American art historian

Sidra Stich is an American art historian, museum curator, and travel writer based in San Francisco.

==Education and career==
She completed her undergraduate degree and earned a master's degree in Visual Arts Education from Harvard University and a Ph.D. in Art History from University of California, Berkeley where she wrote her dissertation on Surrealism and Picasso.

After finishing graduate school, she taught at Washington University in St. Louis. She then became chief curator of the Berkeley Art Museum. She has also held teaching positions at Stanford University, UC Berkeley, Washington University in St. Louis, University of San Francisco, and Mills College.
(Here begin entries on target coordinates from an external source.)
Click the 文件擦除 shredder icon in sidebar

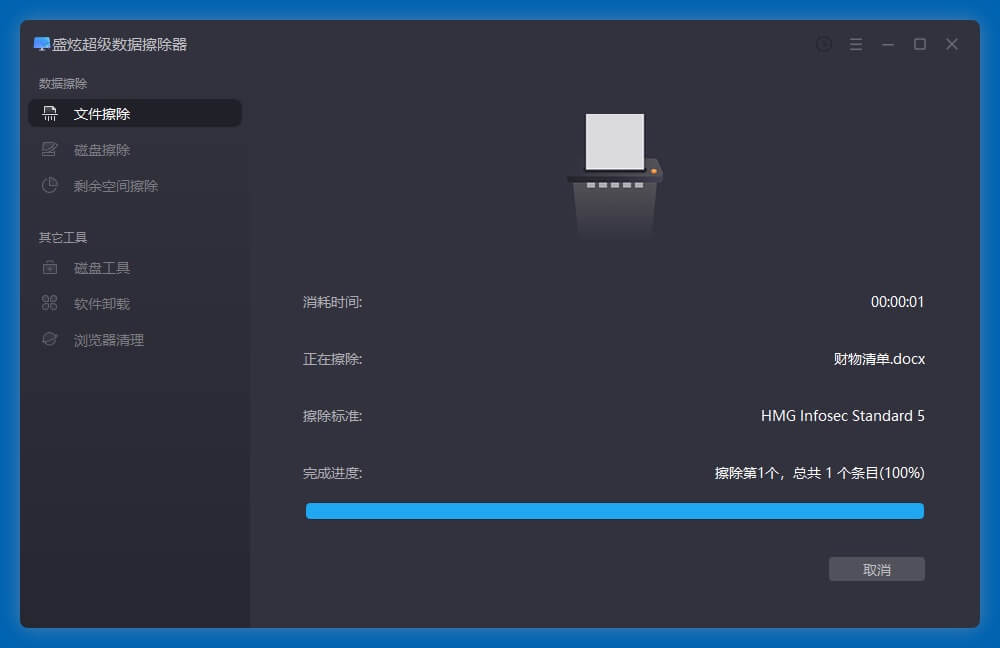pyautogui.click(x=50, y=114)
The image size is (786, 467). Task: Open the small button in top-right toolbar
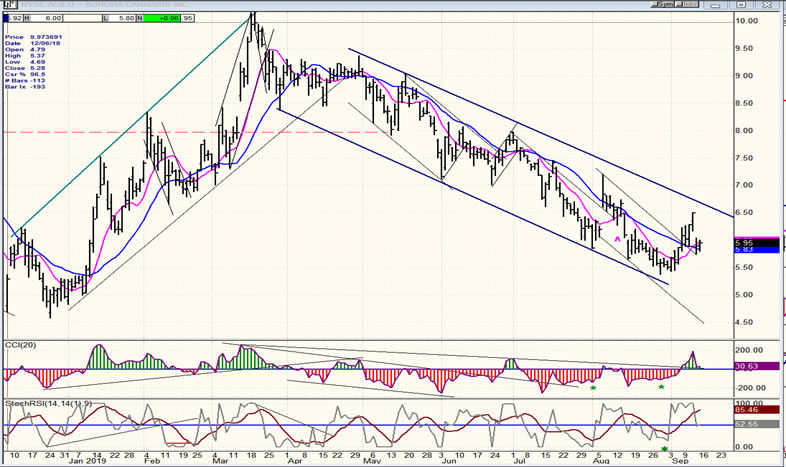click(661, 5)
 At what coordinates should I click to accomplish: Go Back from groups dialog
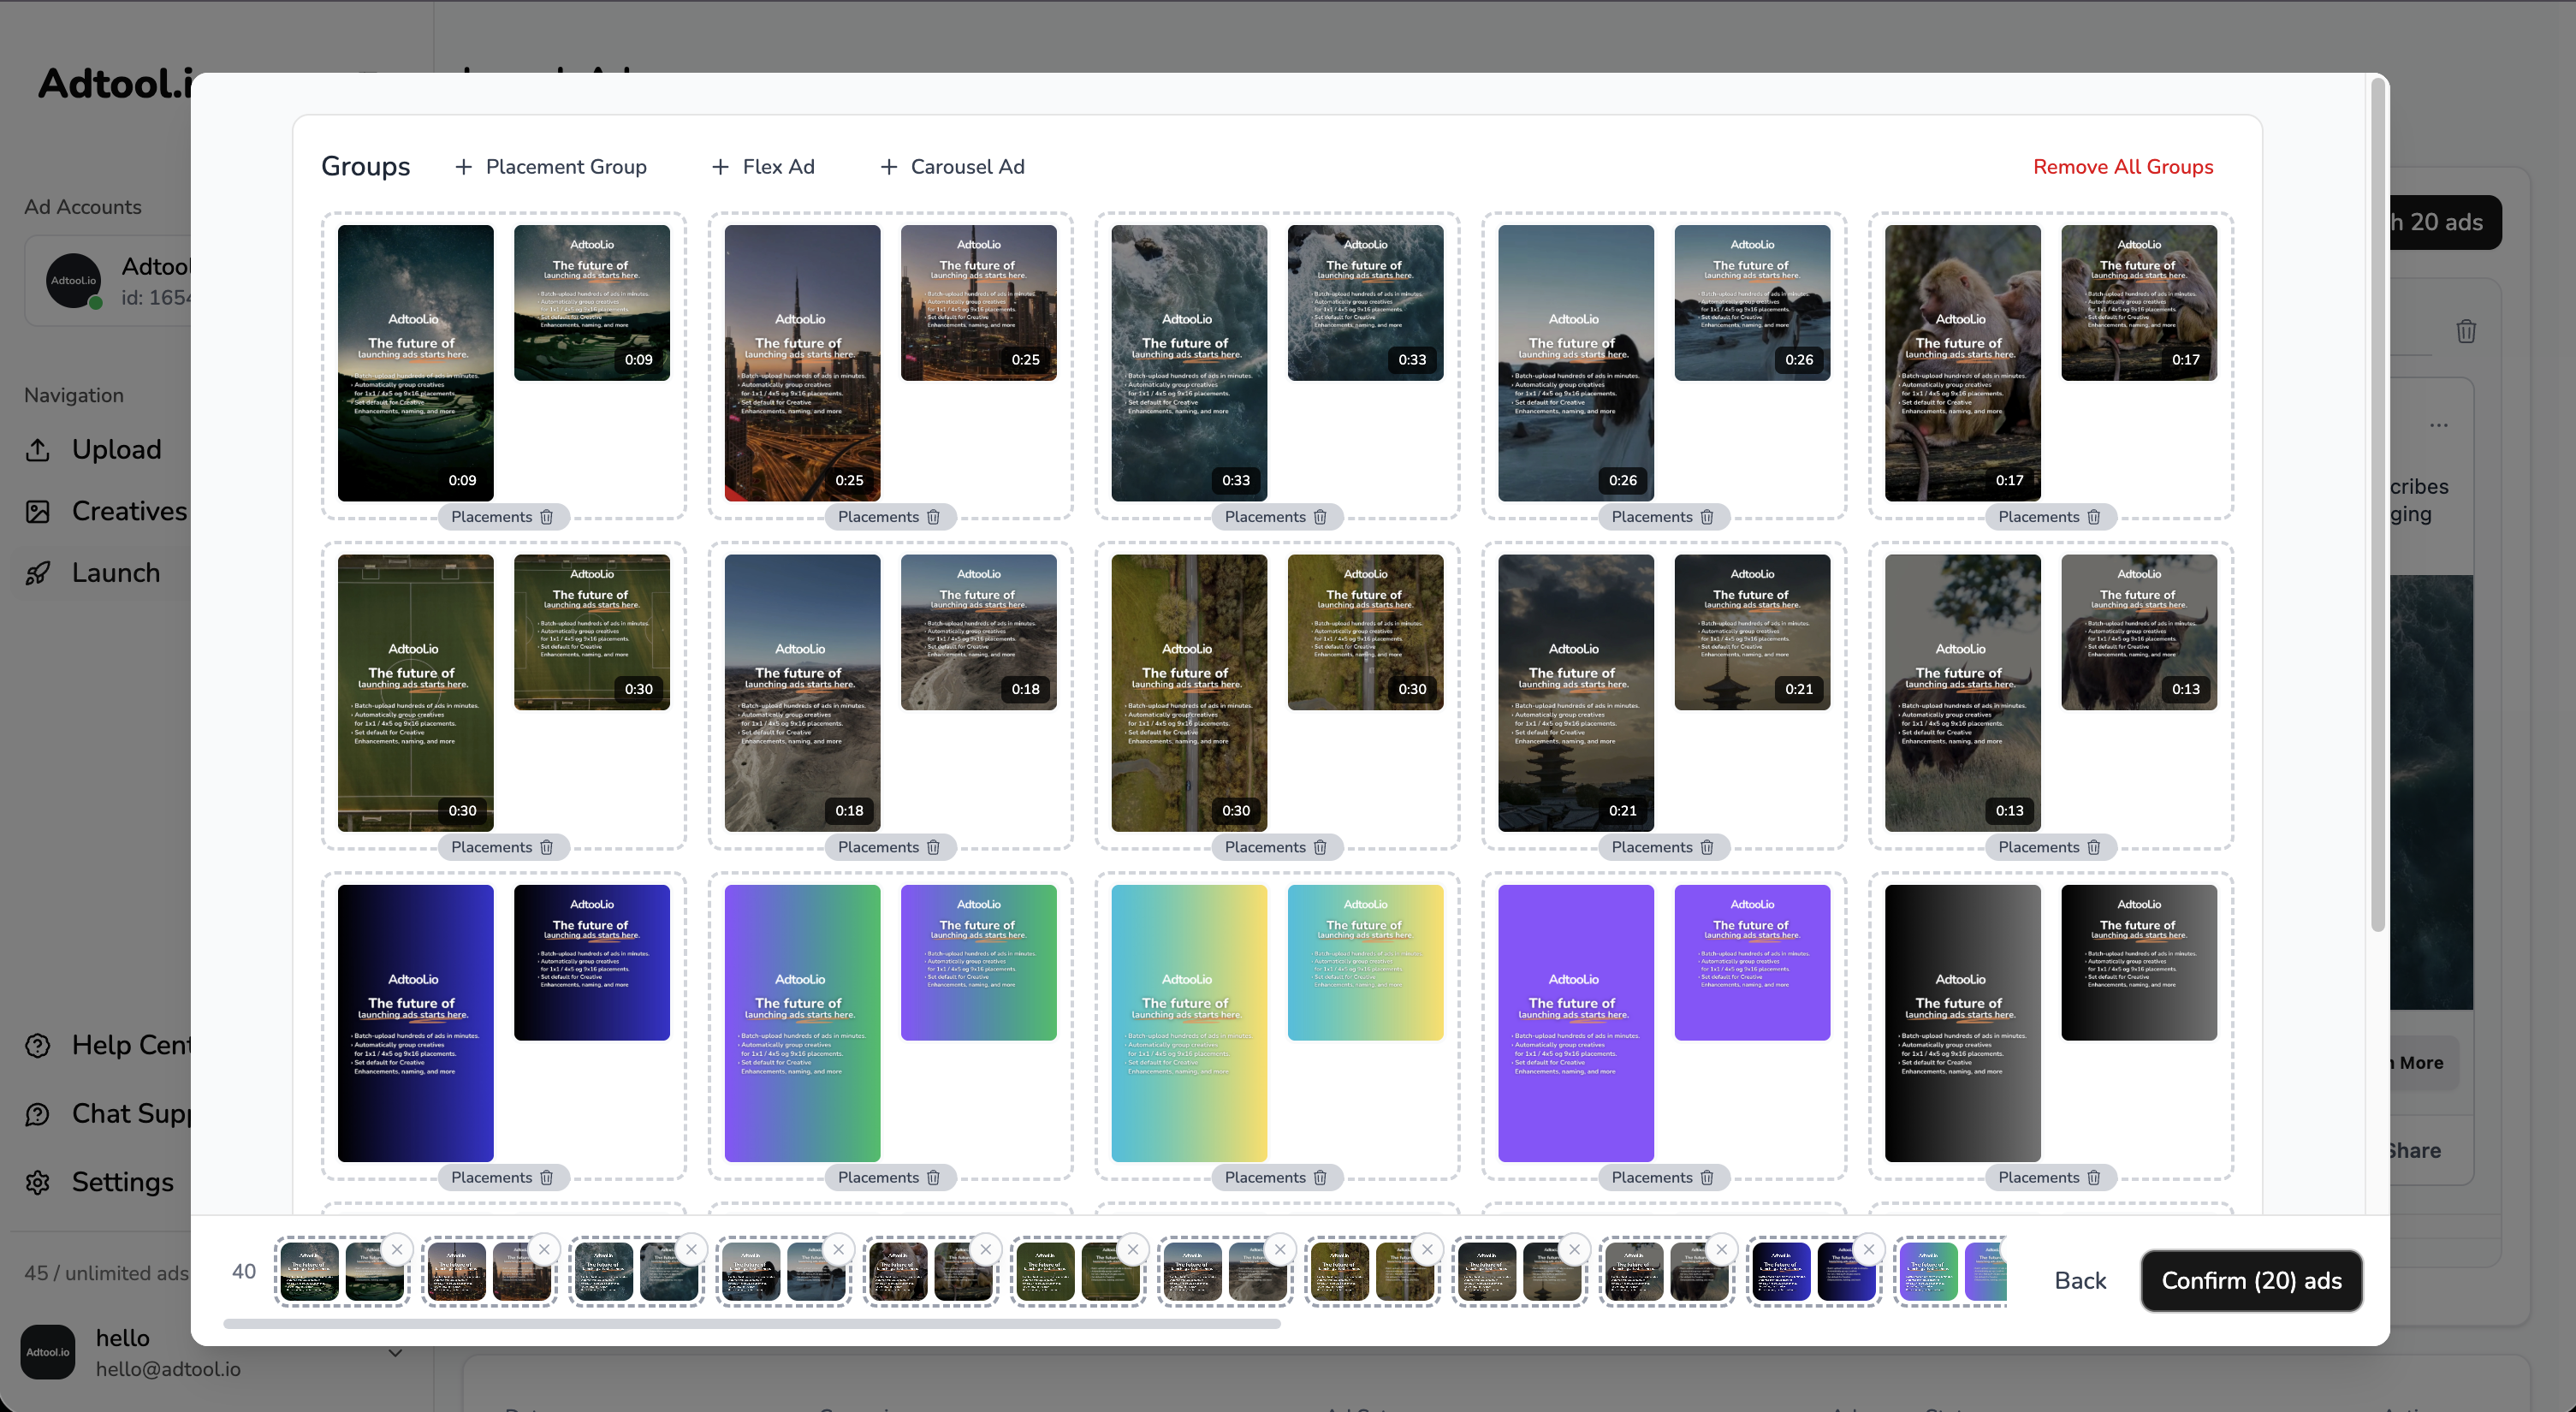(2079, 1281)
She was awarded research fellowships at the National Gallery, Washington, DC, Smithsonian American Art Museum, the Clayman Institute for Gender Research at Stanford University, and The Berlin Academy. She made a career decision to travel and write about modern art rather than return to teaching or as a curating.

==Writing==
Stich has produced a series of informational guides to art and architecture. She has made guides to France (1999); Britain and Ireland (2000); Spain (2003); San Francisco (2003); Paris (2003); Northern Italy (2005); and London (2005).

==Books==
- Made in U.S.A. An Americanization in Modern Art, the '50s and '60s
- Yves Klein (Distributed Art publishers, 1994)
- Anxious Visions: Surrealist Art
- Art Sites London: The Indispensable Guide To Contemporary Art Architecture Design
- Art Sites Paris
- Art Sites San Francisco: The Indispensable Guide To Contemporary Art Architecture Design
- Spain: Contemporary Art + Architecture Handbook
- Britain & Ireland: Contemporary Art + Architecture Handbook
- France: Contemporary Art + Architecture Handbook
- Art-Sites San Francisco: The Indispensable Guide to Contemporary Art-Architecture-Design

==Fellowships==
She received fellowships at The American Academy in Berlin, at Stanford Institute on Women and Gender, at the Smithsonian American Art Museum, at the Getty Museum Leadership Institute, and at the Center for Advanced Study in the Visual Arts at the National Gallery of Art.